Direction: Can you put the part of the material that opens with the line containing "At what coordinates" and closes with the line containing "point(598,362)" into a JSON list of strings, one string per line, with blank lines and pictures left out?

Records supplied:
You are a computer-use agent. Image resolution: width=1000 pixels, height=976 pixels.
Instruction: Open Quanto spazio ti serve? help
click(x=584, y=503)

---

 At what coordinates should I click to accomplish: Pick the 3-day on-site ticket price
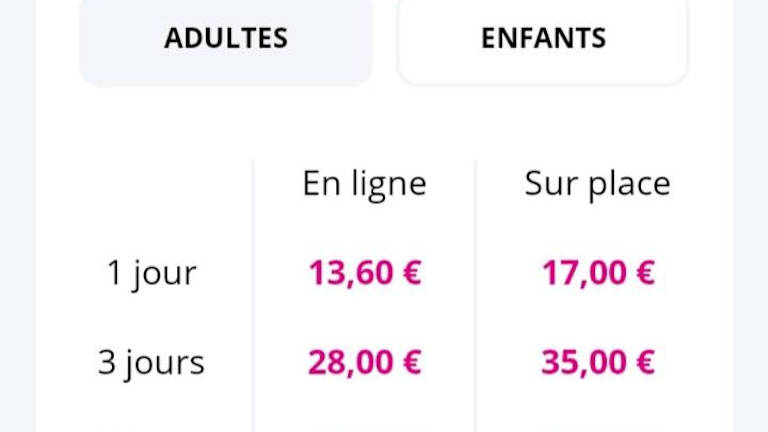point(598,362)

...

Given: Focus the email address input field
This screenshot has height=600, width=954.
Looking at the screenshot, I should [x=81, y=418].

Answer below:
[
  " At what coordinates should I click to accomplish: Pick the 3-day on-site ticket price",
  "point(598,362)"
]